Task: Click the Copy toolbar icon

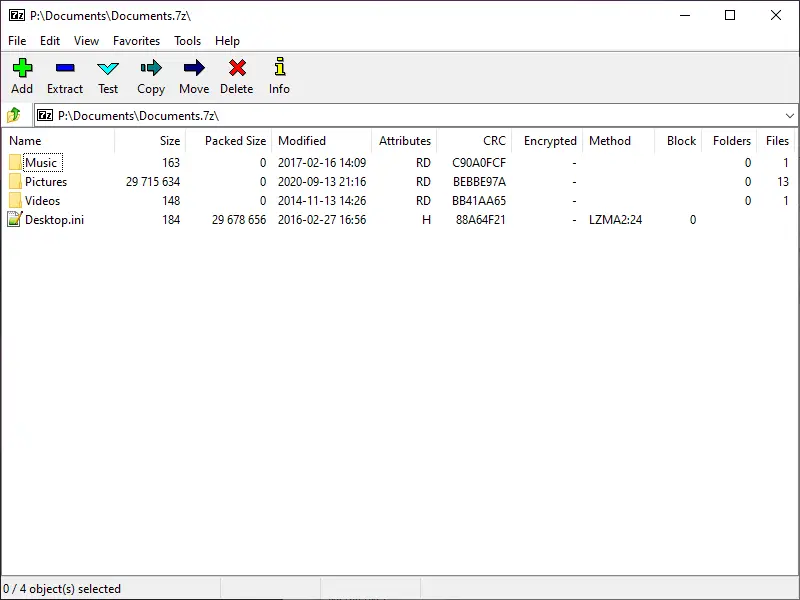Action: tap(150, 70)
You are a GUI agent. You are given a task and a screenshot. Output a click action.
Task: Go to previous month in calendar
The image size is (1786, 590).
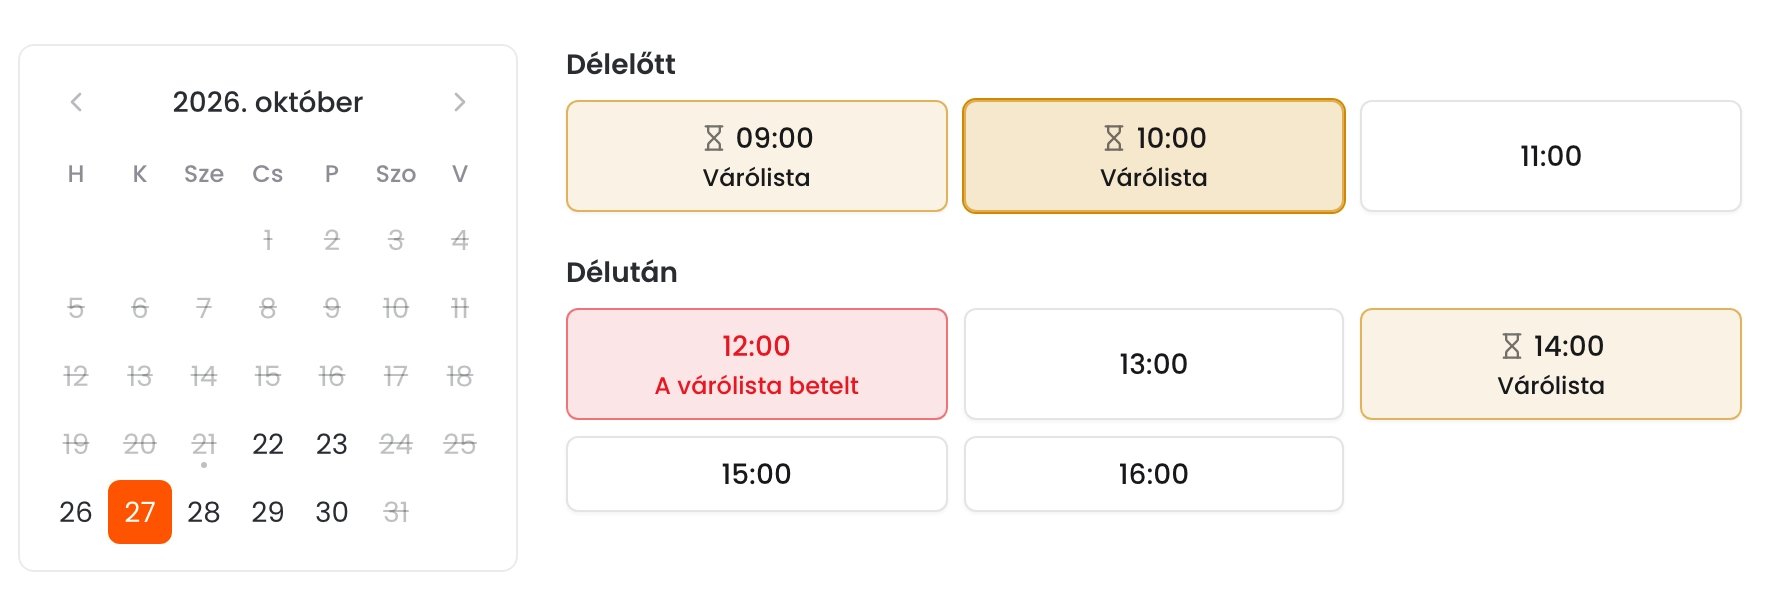[76, 102]
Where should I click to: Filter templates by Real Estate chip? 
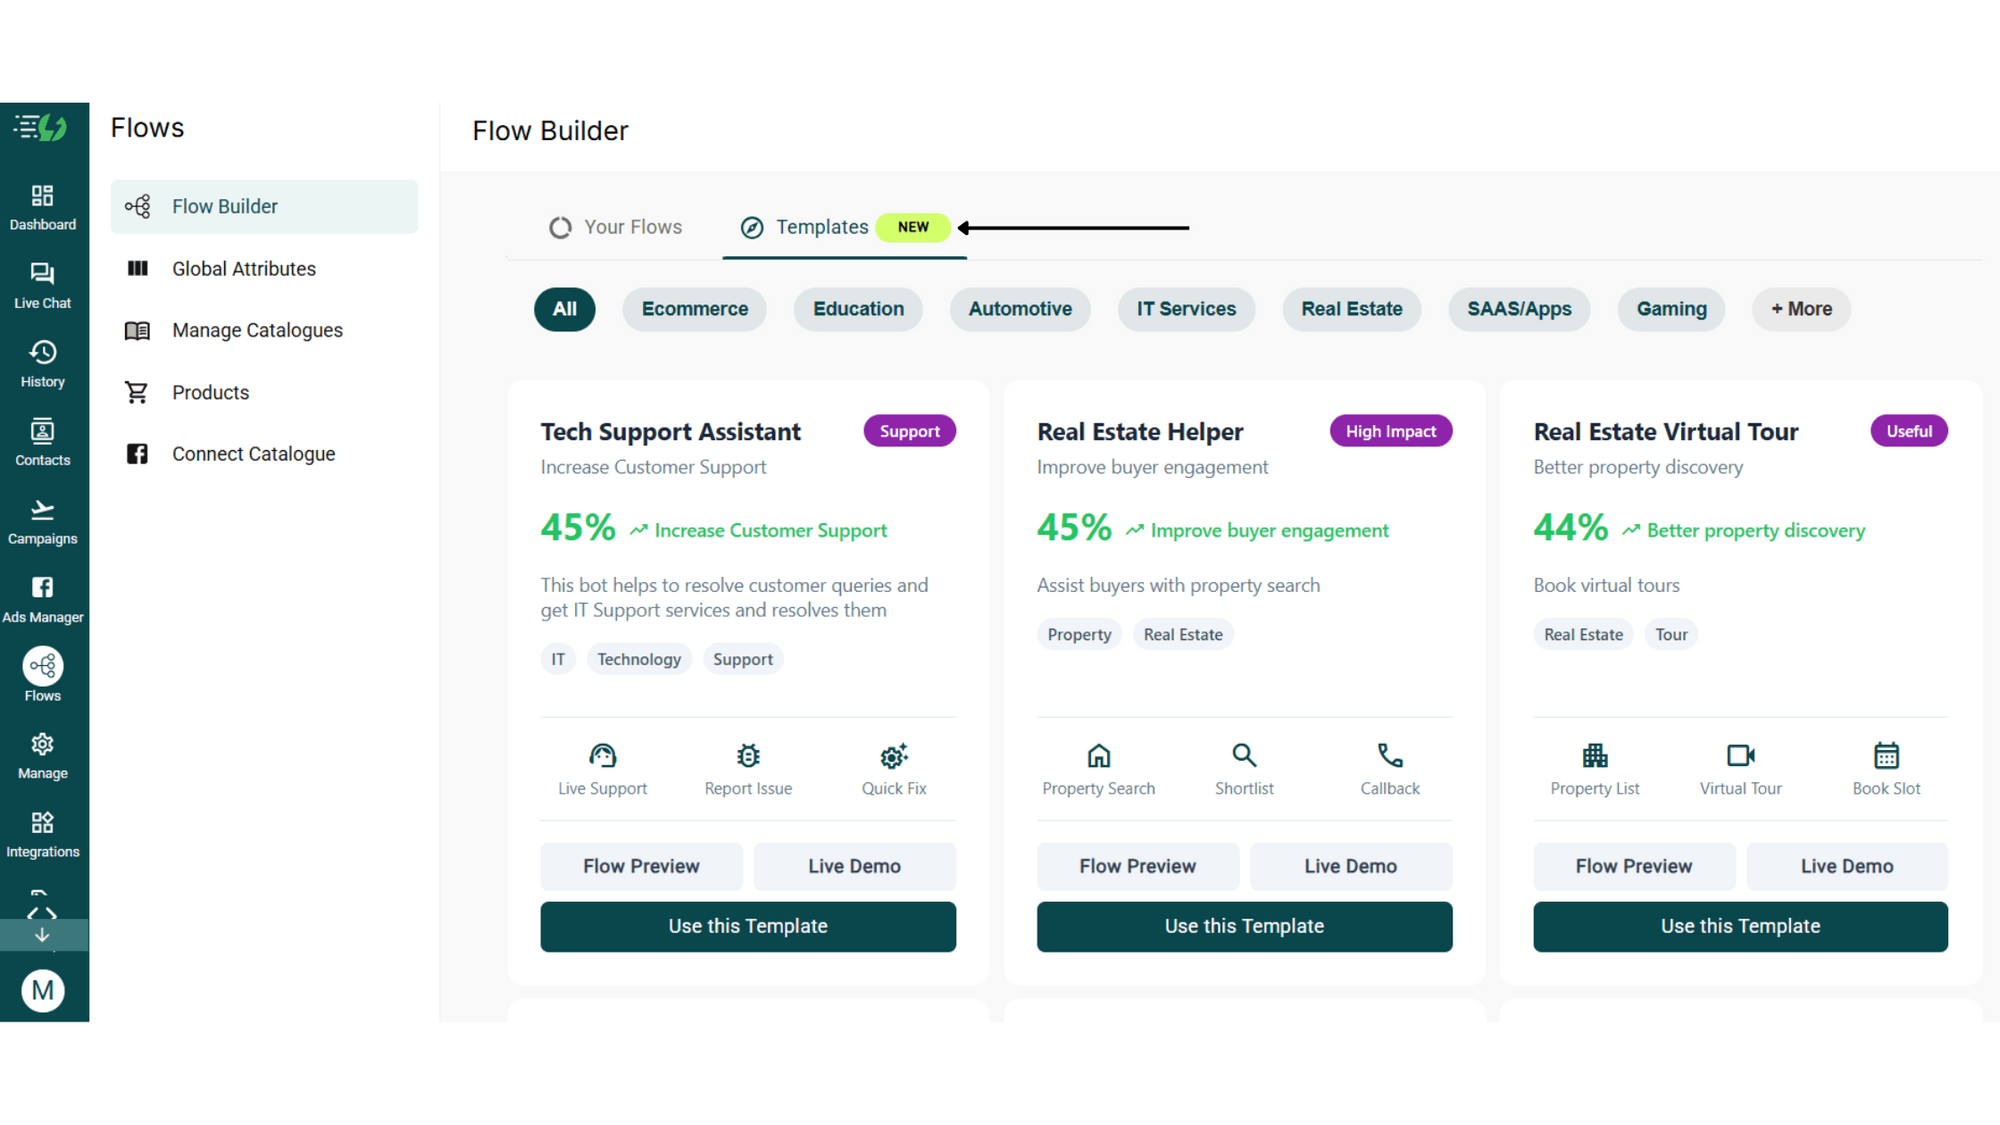1351,309
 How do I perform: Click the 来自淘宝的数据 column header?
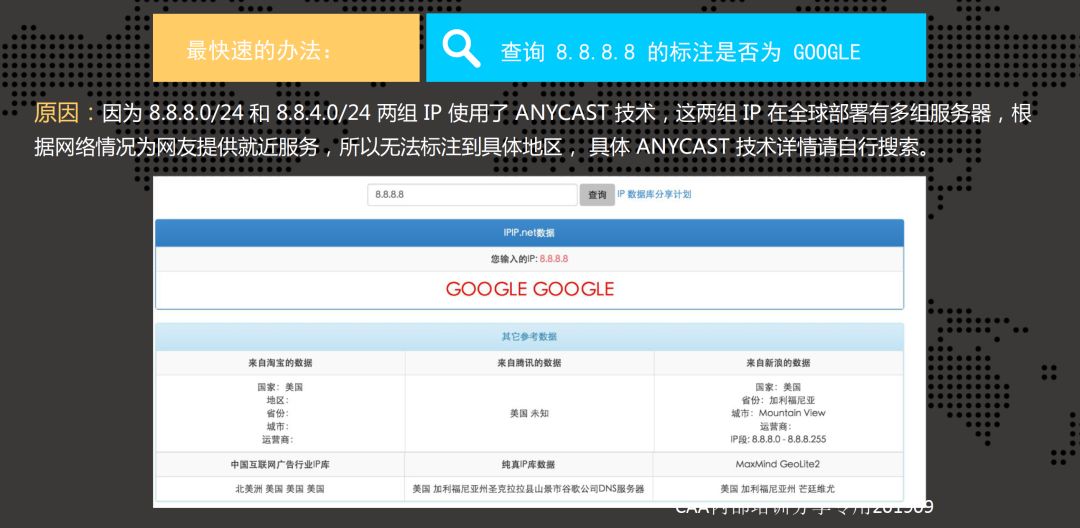coord(280,363)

----

» **EXERCISE GOAL**: Pictures must be left out. Return verbatim only the lines from the line with "Where should I" through the final line of the material above, including both ends.

» **ANSWER SPACE**:
Where should I click to: Filter templates by Real Estate chip? 
1351,309
 How do I perform: Click the 来自淘宝的数据 column header?
coord(280,363)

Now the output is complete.